■ Extracted entries ■

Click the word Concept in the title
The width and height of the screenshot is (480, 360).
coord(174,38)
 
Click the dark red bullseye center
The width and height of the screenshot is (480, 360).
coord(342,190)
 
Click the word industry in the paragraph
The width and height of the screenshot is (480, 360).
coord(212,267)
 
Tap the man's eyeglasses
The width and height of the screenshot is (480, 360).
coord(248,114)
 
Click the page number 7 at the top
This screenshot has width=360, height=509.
--
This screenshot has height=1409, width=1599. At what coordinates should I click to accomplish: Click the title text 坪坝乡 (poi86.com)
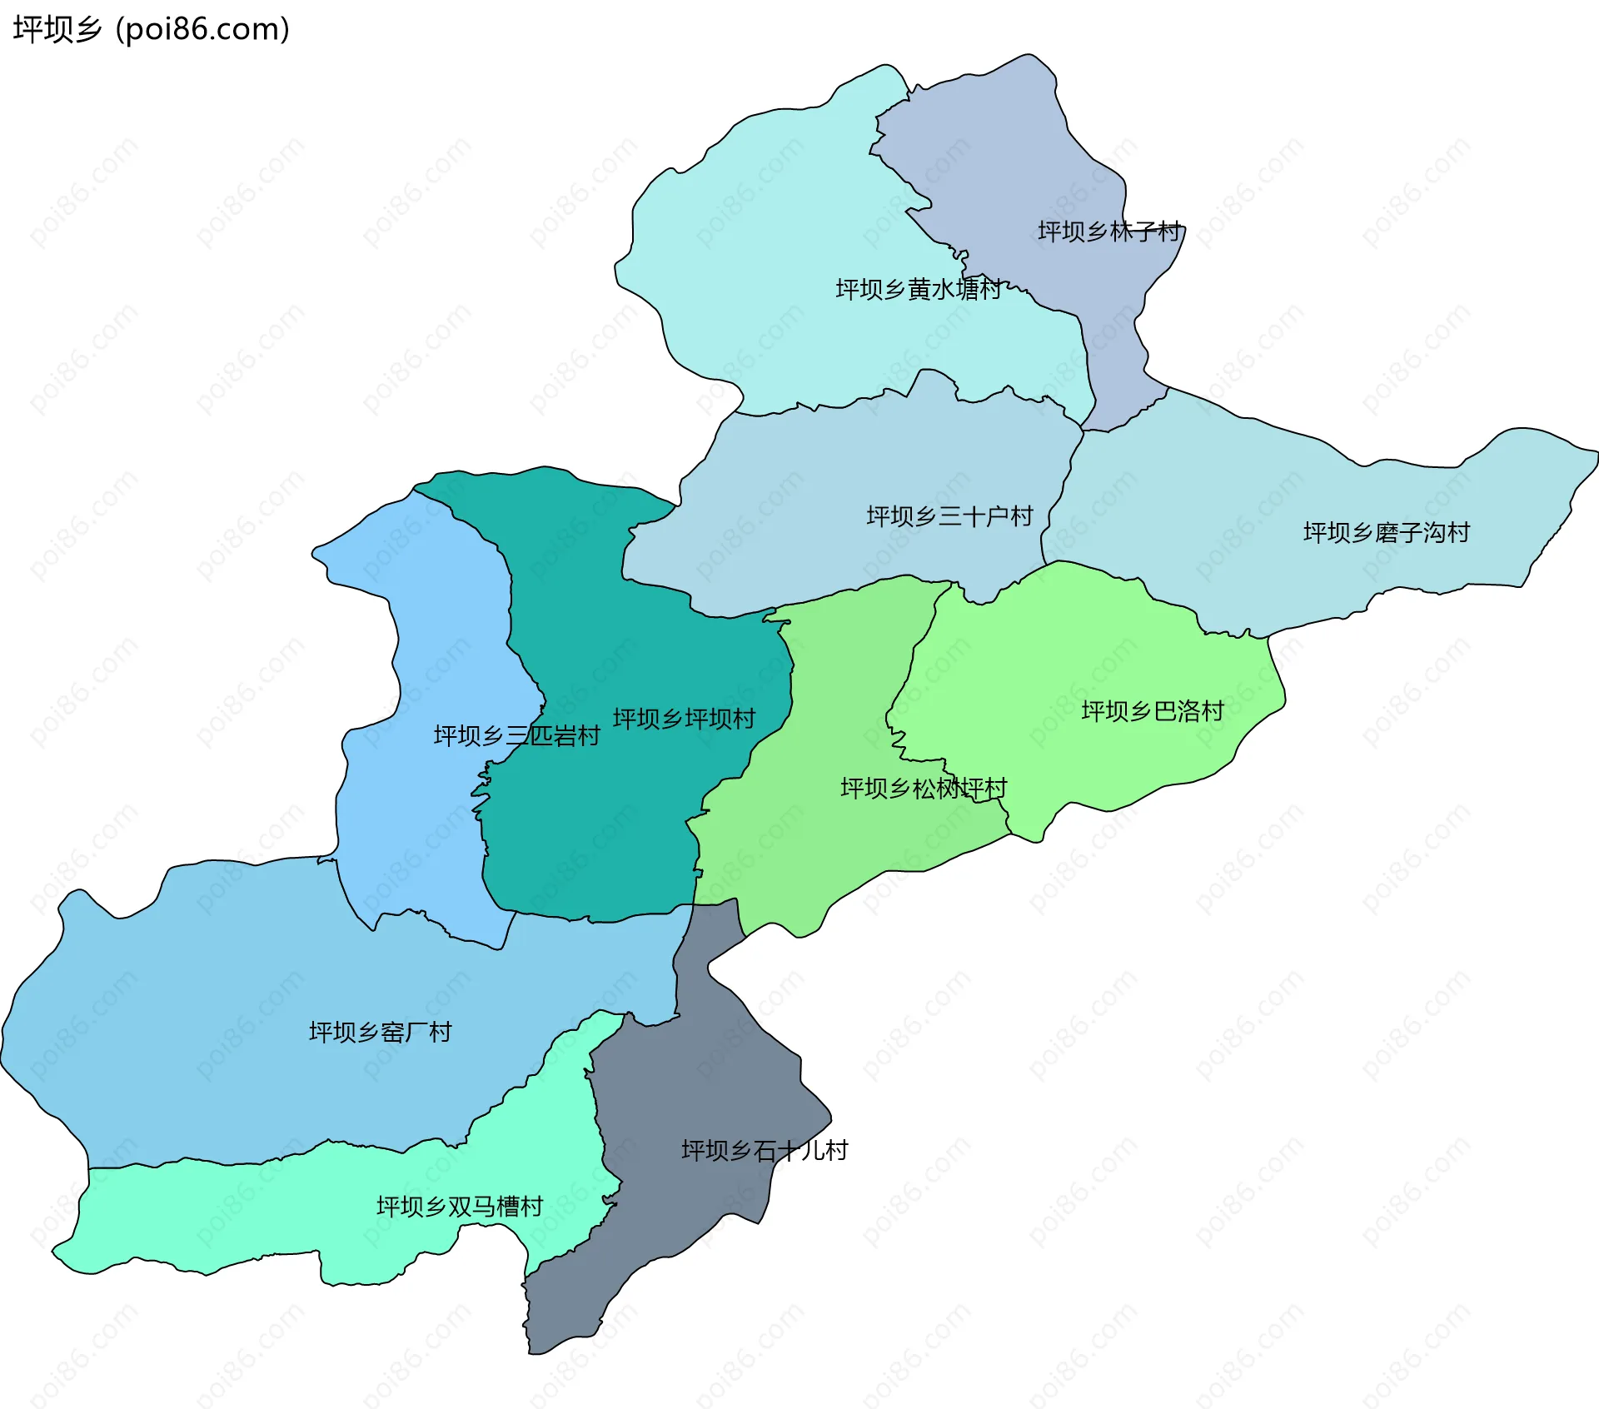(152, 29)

■ Your objective ■
Copy the records between the lines holding "Click the word Concept in the title" and "coord(212,267)", inclusive, putting "body text" in place of "paragraph" and leaving everything else unchanged.

■ Task result ■
Click the word Concept in the title
The width and height of the screenshot is (480, 360).
coord(174,38)
 
Click the dark red bullseye center
The width and height of the screenshot is (480, 360).
coord(342,190)
 
Click the word industry in the body text
The width and height of the screenshot is (480, 360).
coord(212,267)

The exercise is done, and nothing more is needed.